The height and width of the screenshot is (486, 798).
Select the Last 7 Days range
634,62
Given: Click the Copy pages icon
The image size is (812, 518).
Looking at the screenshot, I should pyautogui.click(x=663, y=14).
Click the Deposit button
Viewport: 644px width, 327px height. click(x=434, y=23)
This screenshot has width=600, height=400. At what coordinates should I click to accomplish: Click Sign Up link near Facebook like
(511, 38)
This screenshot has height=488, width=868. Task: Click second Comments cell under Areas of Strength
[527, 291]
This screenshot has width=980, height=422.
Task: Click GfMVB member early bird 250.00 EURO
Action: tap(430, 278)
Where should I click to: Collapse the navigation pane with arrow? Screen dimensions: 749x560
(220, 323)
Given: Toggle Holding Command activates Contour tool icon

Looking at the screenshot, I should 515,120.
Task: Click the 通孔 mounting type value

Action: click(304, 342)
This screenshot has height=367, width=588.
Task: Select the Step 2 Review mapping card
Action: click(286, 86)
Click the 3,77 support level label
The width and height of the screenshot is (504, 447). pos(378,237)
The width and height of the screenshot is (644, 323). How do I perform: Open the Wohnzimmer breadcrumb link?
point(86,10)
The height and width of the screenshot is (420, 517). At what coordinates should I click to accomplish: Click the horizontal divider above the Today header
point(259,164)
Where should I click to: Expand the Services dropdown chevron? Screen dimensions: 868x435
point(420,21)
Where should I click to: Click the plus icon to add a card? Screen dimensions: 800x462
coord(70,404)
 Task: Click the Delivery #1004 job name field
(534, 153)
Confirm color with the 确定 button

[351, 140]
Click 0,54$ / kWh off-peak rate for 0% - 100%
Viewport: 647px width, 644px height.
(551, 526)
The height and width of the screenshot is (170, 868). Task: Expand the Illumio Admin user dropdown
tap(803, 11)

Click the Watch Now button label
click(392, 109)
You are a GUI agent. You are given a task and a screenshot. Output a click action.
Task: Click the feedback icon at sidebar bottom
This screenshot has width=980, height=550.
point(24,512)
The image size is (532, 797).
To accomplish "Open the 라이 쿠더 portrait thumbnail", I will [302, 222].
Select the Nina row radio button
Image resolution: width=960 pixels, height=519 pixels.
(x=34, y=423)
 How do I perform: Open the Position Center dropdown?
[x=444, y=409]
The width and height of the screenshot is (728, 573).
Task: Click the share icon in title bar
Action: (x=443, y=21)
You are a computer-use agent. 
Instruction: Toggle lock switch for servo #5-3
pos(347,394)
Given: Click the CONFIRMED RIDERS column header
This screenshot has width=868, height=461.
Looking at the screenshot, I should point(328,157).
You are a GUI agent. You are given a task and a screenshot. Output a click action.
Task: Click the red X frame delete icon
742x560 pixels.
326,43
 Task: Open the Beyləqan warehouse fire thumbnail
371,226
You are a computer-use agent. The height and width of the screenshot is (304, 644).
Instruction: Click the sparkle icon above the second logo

===

§ **DIRECTIONS FOR THIS TASK**: Every line that holds the word "computer" should be copied from the records above.

§ **ANSWER TO THIS PROBLEM**:
You are a computer-use agent. 
You are a computer-use agent. The height and width of the screenshot is (304, 644).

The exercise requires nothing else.